Health & Medical Heart Diseases

Predicting Early Mortality After ICD Implantation

Predicting Early Mortality After ICD Implantation

Abstract and Introduction

Abstract


Background: Patients with advanced heart disease are at risk from sudden death; however, benefit from implantable cardioverter defibrillators (ICDs) may be limited as a result of early mortality from other causes. The objective of this study was to develop a model to predict mortality within the first year after ICD implantation.
Methods and Results: A retrospective analysis was performed of 469 consecutive patients who underwent ICD implantation at a single tertiary-care center from 1999 to 2002. Vital status was determined from the Social Security Death Index. Patients were randomized into prediction and validation cohorts. A risk score was derived from the prediction cohort by multivariate logistic regression and applied to the validation cohort. One point was assigned for each variable in the risk score (age >80 years, history of atrial fibrillation, creatinine >1.8 mg/dL, New York Heart Association class III or IV). One-year mortality significantly increased with increasing risk score in both the prediction and validation cohorts. Validation cohort mortality was 3.4% for 0 points, 4.3% for 1 point, 17% for 2 points, and 33% for ≥3 points (P for trend <.0001). A risk score ≥2 predicted a 1-year mortality rate of 21%, whereas a risk score <2 predicted a mortality rate of 4% at 1 year (P < .0001).
Conclusion: A risk score using simple clinical criteria may identify patients at high risk of early mortality after ICD implantation. This may be helpful in consideration of ICD risk/benefit for individual patients. Further studies conducted in a prospective manner using these clinical criteria are warranted.

Introduction


Indications for implantable cardioverter defibrillator (ICD) implantation have greatly expanded in the recent years. Secondary prevention of sudden cardiac death is a well-established indication for ICD implantation. Mortality benefit has now been proven for primary prevention of sudden cardiac death in selected patients with ischemic cardiomyopathy, and there is increasing evidence that patients with nonischemic cardiomyopathy may also benefit.

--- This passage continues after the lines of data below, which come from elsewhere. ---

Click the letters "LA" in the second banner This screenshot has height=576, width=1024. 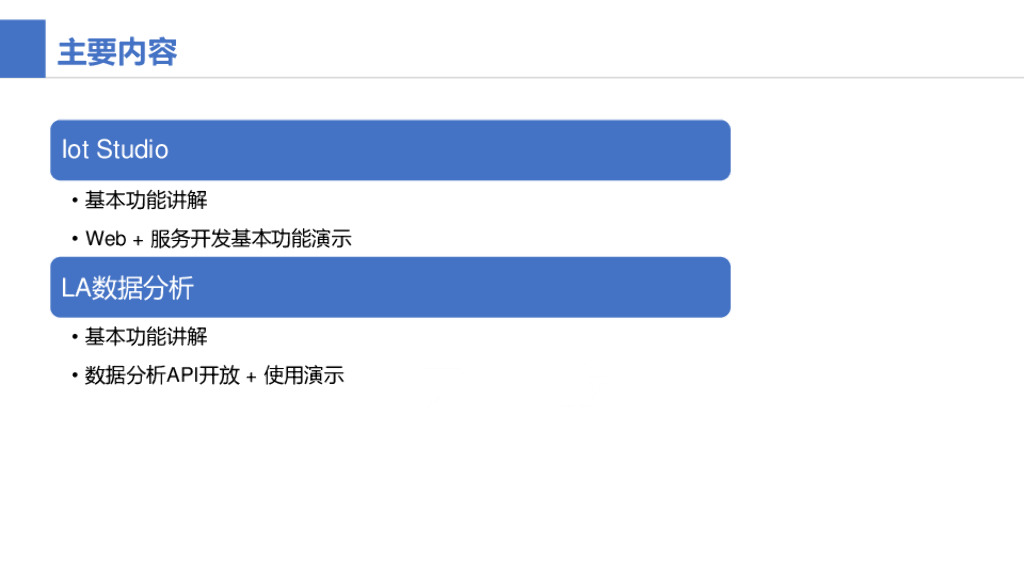[x=76, y=288]
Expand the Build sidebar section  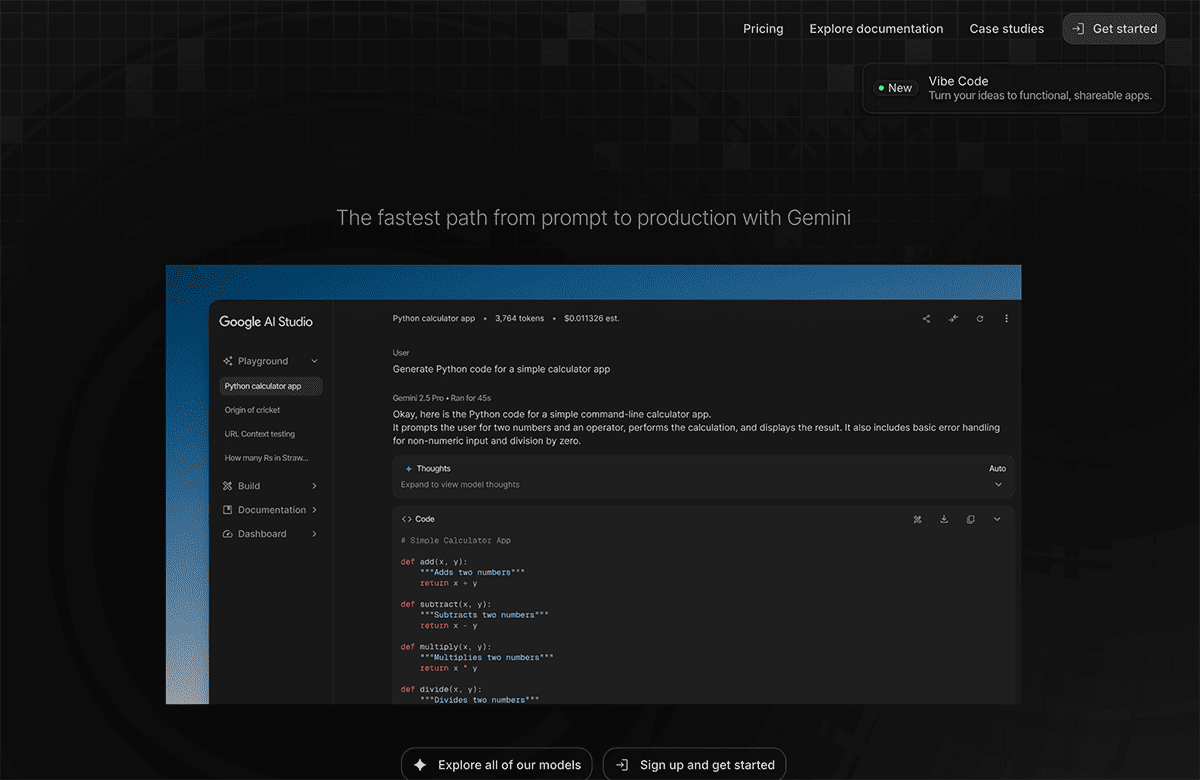pyautogui.click(x=314, y=486)
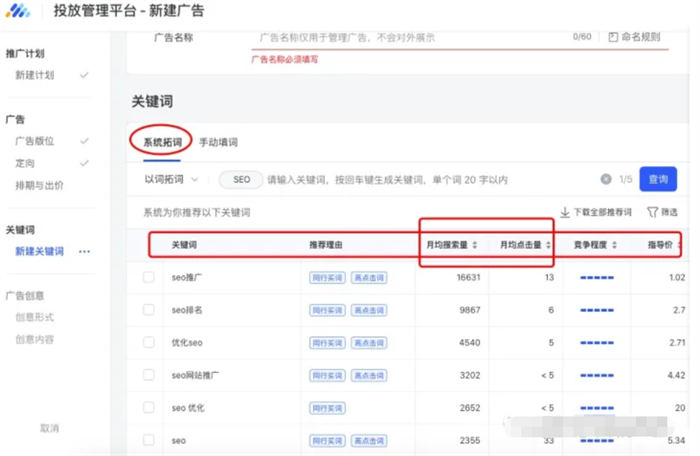Image resolution: width=700 pixels, height=456 pixels.
Task: Select the seo排名 keyword checkbox
Action: (148, 310)
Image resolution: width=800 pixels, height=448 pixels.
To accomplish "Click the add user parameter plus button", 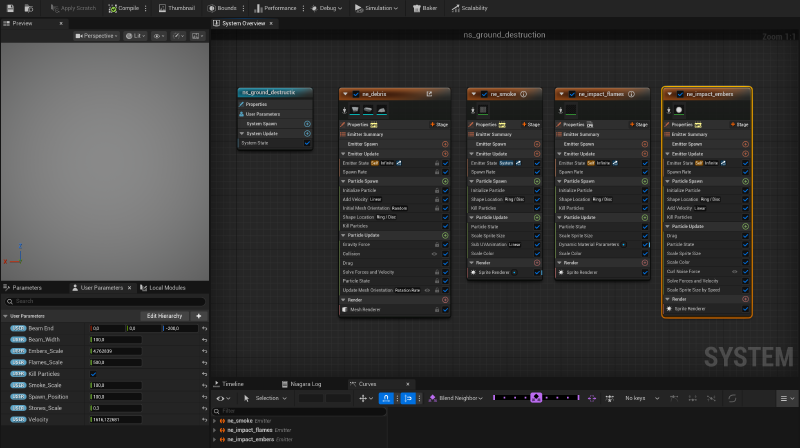I will click(x=198, y=316).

Expanding ICD use introduces new challenges. Unlike therapy with drugs that slow progression of heart failure and prolong survival, ICDs extend survival only for those patients who experience an arrhythmia that would have been fatal was it not terminated by the ICD. Thus, the majority of patients who receive the device do not benefit during short-term follow-up. Indeed, survival is essentially the same for ICD and non-ICD patients alike for the first 10 months of follow-up in the MADIT-II trial and for 18 months of follow-up in SCD-HeFT. Lack of early survival benefit could be caused by a relatively low early risk of sudden cardiac death in primary prevention populations or higher nonsudden cardiac death rate in the ICD group during the first year after implant. This hypothesis is supported by results of the DINAMIT study, examining benefit of prophylactic ICD implantation immediately after myocardial infarction. It showed no benefit with ICD over a follow-up of 30 months and a proportionally higher nonsudden death rate in the ICD group. As ICDs are offered to expanding patient populations outside clinical trials, pump failure and other comorbid conditions are common considerations that may limit ICD benefit.

Increasing use of implantable defibrillators for expanding indications has significant resource implications for the health care system. Identification of those patients at high risk of early mortality who may not derive benefit from ICD implantation is important for optimal patient selection of this therapy. The objective of this study is to develop and validate a risk score using baseline clinical characteristics to predict early mortality inpatients with an indication for ICD implantation.